>> Start Page extract

Perhaps for this reason it seems that time has stood still on Gorgona. Crumbling façades, flaking paint, ancient Roman stones and fertile wild plants dominate the residential part of the island, a fishing village that dates to the 1700s, when the tiny island was once a roaring trading port for anchovies.

 

The island is a nature-lover’s paradise. Named a national park in 1996, Gorgona is home to a variety of wild Mediterranean plants, particularly herbs and aromatic plants used by the medieval monastery communities that built the island’s first paths and terraces for cultivating olives and chestnuts. It also attracts a host of unique birds to its unspoiled, steep cliff sides and forested areas, as well as wild pheasants that, some time ago, escaped from the prison’s poultry coop. A 7km walk through the island’s dirt tracks, pine forests and natural lookouts to the highest point of the Torre Vecchia yields a breathtaking vista-what is surely one of the most beautiful and unique landscapes of Tuscany.

 

The stunning Torre Vecchia is a noticeably crumbling twelfth-century tower, built by the Pisans as a watchtower on a precariously steep 250-metre drop. The turquoise sea crashes silently underneath. It is mind boggling to try to understand how it was built. One can only imagine how much more impressive it would have been before it was abandoned to the wind and nesting birds that are now its only inhabitants.

>> End Page extract

[Brief 1]
Answer these questions from the Gorgona island passage:
(a) In what year was Gorgona named a national park?
(b) Who built the Torre Vecchia?
(c) How long is the walk to the highest point of the Torre Vecchia?
The rows that follow bear no relation to the passage on Gorgona.

>> Start Stored rows

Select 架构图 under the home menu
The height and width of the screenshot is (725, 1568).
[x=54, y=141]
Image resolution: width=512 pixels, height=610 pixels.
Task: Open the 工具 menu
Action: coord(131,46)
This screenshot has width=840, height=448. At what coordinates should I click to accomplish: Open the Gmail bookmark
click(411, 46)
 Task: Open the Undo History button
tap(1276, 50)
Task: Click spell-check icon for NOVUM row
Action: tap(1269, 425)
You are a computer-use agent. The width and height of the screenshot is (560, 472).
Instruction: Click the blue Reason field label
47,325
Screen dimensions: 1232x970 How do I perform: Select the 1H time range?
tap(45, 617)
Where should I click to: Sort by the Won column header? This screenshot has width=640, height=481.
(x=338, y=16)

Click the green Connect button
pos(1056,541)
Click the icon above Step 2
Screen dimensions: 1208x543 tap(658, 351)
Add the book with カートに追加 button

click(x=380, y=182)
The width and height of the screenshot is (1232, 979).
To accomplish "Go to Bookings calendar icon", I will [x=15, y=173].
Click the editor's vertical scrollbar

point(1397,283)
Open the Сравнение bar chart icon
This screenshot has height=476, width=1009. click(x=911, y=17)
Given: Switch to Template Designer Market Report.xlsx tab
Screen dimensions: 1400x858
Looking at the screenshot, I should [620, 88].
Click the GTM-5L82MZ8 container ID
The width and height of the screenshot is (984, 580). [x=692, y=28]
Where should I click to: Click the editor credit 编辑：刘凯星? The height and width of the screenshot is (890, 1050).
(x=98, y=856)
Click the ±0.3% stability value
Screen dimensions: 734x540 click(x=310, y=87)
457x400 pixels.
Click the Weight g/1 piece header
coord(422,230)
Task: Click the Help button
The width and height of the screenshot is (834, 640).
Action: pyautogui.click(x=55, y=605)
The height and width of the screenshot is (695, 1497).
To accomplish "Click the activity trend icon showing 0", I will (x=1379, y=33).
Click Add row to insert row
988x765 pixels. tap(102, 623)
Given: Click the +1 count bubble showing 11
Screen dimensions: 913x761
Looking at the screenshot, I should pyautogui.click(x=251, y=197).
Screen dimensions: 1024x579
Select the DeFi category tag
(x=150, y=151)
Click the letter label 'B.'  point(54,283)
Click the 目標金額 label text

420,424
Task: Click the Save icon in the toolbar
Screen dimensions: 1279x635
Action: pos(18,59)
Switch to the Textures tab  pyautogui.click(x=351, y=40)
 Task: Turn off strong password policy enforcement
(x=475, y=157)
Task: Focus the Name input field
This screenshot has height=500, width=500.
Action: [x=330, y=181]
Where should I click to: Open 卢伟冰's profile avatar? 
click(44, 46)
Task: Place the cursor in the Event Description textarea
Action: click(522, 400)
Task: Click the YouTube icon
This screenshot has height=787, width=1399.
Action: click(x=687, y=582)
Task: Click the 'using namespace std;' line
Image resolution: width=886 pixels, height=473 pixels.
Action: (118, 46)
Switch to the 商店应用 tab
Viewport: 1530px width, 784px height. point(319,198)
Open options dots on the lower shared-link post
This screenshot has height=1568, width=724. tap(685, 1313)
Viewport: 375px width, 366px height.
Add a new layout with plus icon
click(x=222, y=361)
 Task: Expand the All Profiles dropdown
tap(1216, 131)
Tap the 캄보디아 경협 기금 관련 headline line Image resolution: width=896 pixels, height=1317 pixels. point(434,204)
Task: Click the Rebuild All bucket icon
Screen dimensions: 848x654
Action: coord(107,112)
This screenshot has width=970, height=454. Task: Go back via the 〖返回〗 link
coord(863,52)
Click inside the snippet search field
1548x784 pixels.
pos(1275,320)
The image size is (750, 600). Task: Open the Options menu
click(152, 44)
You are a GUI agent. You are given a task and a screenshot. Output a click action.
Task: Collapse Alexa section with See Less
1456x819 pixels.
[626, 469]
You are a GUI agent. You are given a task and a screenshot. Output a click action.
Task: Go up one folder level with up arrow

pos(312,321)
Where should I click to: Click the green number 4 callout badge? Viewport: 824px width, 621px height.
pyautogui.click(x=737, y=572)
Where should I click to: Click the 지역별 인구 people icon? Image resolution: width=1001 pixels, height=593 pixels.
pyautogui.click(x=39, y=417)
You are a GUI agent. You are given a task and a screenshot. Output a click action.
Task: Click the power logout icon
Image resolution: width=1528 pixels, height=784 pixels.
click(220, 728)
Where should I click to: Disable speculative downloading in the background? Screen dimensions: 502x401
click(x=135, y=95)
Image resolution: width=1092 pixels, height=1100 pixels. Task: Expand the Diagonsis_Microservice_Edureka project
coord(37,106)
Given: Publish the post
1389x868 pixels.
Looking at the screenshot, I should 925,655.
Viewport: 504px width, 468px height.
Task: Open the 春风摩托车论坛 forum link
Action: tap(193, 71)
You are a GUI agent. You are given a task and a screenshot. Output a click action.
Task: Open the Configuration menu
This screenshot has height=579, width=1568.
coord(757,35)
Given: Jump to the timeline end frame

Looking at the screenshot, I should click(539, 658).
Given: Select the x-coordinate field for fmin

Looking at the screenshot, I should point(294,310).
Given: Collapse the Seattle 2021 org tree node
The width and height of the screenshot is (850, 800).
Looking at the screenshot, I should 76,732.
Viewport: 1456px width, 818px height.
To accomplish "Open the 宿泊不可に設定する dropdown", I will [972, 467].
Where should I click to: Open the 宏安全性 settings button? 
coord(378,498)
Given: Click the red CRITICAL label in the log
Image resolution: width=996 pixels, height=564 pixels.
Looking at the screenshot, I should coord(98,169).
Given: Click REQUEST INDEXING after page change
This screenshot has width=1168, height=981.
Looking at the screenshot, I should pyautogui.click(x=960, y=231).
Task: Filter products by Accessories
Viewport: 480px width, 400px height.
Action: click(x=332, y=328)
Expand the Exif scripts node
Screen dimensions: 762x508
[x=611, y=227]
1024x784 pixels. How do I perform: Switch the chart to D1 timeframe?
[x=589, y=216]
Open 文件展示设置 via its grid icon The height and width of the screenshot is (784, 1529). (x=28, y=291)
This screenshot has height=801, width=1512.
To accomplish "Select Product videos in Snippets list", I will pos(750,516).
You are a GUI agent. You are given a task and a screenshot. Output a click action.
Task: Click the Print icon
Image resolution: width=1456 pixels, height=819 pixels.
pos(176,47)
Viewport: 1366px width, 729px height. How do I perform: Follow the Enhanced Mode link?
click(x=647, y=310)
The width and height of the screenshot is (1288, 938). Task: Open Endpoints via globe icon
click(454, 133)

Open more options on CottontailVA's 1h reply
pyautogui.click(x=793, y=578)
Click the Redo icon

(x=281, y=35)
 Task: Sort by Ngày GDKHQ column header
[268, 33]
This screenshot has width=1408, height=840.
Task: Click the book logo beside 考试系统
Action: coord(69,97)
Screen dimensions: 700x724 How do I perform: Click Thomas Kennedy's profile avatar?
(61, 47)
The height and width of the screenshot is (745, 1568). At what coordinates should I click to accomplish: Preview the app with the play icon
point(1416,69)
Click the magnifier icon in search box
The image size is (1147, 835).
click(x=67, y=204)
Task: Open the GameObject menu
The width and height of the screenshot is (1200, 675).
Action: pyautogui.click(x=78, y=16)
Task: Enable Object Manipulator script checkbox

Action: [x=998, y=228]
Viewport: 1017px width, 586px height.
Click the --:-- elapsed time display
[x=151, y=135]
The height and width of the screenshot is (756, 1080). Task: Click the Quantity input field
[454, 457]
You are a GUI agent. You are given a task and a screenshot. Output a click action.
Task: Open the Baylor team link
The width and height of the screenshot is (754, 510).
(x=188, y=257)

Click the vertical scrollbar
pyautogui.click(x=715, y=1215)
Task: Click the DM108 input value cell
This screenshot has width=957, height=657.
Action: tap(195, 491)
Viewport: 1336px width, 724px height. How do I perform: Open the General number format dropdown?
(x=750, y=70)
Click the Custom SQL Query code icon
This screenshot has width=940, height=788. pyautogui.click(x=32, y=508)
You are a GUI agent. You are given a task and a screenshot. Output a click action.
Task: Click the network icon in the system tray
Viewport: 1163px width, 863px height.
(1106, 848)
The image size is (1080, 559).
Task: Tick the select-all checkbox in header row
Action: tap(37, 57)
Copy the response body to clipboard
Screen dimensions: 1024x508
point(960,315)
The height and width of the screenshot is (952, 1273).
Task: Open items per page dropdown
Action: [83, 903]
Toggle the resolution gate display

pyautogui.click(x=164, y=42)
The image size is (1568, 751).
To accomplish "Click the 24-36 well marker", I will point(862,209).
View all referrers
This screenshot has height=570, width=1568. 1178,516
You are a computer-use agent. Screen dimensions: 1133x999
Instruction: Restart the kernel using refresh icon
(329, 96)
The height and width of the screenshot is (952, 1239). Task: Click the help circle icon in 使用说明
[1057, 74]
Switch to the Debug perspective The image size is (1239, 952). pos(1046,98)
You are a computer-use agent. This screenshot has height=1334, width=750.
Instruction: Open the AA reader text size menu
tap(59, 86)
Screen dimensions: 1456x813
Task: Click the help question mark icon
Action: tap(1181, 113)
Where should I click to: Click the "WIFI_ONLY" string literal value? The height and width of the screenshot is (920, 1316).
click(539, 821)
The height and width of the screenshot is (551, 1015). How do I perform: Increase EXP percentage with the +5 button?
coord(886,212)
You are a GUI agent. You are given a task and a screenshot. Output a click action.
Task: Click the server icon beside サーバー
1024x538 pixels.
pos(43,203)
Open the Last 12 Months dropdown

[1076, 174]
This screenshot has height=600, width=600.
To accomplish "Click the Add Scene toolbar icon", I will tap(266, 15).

>> End Stored rows

[Brief 2] Find every line in the rows that contains the string "input", and copy each one. Matching is case-sensitive.

[Correct answer 1]
(a) 1996
(b) The Pisans
(c) 7km

[Correct answer 2]
Task: Focus the Name input field
The height and width of the screenshot is (756, 1080). Task: Click the Quantity input field
Task: Click the DM108 input value cell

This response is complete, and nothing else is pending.